L’élargissement commercial des pays de la zone CFA appelle une ouverture de ce dispositif. Avec le FCFA devenu devise, le rôle d’intermédiaire joué par l’euro dans les transactions internationales est supprimé. La convertibilité illimitée du CFA avec le seul Euro doit donc s’élargir vers toutes les monnaies des devises partenaires. Corollaire de cette mesure, les comptes d’opérations dans les livres du trésor français doivent être transférés vers une institution financière internationale neutre qui pourrait être la Banque des règlements internationaux. Ces nouveaux comptes d’opérations seront évidemment alimentés par l’euro et les autres devises des partenaires commerciaux. Le droit de tirage illimité sera ainsi conforme au nouveau visage multipolaire de la zone. Avec ces réformes, une correction dans la structure des conseils d’administration des banques centrales de la zone est évidente. La présence française dans ces instances trouvant moins de sens avec la disparition des fonctions de couverture de l’euro pour le FCFA et l’arrivée de nouveaux partenaires pour le droit de tirage illimité.

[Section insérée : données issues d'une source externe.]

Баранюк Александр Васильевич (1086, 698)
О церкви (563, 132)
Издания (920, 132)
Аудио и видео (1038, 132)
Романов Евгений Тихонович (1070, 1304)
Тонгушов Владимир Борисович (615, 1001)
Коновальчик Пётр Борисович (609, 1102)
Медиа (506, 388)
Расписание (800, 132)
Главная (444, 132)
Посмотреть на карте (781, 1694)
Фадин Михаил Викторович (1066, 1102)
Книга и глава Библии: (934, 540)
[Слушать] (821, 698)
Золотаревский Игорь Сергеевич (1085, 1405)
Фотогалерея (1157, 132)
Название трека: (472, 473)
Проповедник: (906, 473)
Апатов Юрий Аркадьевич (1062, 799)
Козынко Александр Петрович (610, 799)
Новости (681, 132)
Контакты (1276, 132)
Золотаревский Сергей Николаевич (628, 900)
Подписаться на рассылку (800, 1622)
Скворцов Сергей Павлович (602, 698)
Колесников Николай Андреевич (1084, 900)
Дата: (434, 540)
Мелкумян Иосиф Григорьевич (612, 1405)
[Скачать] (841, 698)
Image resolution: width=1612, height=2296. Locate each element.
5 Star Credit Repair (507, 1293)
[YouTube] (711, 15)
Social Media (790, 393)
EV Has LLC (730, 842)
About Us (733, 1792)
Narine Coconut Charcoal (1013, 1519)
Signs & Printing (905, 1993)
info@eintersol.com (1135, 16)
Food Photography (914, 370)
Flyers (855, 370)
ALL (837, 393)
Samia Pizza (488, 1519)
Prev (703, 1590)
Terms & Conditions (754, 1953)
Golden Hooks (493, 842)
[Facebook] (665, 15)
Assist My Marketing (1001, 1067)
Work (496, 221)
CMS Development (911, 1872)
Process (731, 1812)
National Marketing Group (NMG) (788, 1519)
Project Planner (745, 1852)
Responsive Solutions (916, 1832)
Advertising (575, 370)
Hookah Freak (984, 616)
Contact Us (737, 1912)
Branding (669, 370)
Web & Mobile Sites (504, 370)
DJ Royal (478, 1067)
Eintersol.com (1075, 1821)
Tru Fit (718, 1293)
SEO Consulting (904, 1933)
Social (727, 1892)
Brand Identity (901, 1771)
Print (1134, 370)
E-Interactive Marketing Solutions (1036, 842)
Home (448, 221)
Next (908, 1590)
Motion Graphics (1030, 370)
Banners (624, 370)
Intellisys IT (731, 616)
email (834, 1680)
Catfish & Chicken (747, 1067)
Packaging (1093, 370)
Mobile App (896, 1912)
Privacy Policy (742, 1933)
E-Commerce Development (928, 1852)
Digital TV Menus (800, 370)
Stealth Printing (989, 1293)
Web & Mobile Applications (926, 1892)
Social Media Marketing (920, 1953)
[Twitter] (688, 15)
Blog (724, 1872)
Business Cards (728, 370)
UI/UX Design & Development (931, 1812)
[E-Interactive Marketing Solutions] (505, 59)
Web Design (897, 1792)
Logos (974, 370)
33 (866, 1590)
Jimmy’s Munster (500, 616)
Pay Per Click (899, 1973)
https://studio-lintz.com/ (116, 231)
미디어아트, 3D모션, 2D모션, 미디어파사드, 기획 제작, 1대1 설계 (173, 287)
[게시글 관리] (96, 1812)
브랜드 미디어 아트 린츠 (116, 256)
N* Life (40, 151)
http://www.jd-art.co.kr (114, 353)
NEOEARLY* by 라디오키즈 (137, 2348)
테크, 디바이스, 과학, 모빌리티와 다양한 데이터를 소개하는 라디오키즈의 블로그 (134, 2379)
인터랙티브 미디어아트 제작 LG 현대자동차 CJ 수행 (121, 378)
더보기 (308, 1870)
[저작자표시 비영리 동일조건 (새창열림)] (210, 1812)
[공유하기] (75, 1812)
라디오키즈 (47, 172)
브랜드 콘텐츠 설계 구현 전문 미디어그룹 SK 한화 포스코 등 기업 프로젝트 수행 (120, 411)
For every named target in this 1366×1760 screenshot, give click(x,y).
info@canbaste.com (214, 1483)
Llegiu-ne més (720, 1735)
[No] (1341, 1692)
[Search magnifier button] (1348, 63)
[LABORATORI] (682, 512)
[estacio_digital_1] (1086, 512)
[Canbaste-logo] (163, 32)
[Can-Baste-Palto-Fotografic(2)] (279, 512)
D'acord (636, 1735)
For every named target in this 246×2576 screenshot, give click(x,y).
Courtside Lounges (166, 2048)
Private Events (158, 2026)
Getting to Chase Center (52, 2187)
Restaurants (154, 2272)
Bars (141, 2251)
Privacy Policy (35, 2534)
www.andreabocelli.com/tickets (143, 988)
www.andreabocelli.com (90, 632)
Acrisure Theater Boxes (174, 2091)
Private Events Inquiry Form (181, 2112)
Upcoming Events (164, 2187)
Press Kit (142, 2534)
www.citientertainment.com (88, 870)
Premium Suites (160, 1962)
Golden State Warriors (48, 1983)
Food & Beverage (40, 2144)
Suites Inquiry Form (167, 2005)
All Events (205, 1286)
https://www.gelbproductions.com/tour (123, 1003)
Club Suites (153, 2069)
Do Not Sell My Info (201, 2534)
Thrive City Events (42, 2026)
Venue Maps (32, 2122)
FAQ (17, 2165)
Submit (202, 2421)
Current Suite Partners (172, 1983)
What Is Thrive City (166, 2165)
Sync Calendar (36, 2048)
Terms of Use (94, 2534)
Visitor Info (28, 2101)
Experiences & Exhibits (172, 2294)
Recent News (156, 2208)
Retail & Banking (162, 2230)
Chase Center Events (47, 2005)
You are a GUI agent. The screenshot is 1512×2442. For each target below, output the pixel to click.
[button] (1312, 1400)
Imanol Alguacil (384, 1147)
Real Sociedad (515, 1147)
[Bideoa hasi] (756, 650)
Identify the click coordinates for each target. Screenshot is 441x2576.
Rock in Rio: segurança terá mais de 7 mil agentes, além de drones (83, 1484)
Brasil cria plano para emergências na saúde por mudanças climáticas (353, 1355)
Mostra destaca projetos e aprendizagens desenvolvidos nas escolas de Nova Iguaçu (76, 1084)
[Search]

Il convient enfin de préciser que les banquiers centraux africains doivent cesser de placer au-delà du niveau requis, leurs réserves auprès du trésor public français, mais aussi sur les places boursières internationales. En 2015, La BCEAO et la BEAC ont respectivement déposé 80,2 % et 77,1 % de leurs devises auprès du trésor français. Ces mouvements privent de ressources le système financier de la zone CFA alors qu’elle en a besoin pour financer son développement endogène. Il y a quelque chose d’étonnant à voir les pays africains recourir à des euro-obligations payées pour tout ou partie en dollars avec le risque de change que cela inclue, le tout à des taux souvent élevés, alors que la banque centrale des Etats de l’Afrique de l’ouest place ses réserves estimées à 4700 milliards dans des places boursières internationales. Tout le fonctionnement d’ailleurs des banques centrales africaines est à revoir.
Ainsi réformée, le FCFA pourrait avoir une appellation nouvelle. Le cauri ? Peut-être symbolique mais cela marquerait définitivement l’entrée de cet étalon dans la modernité.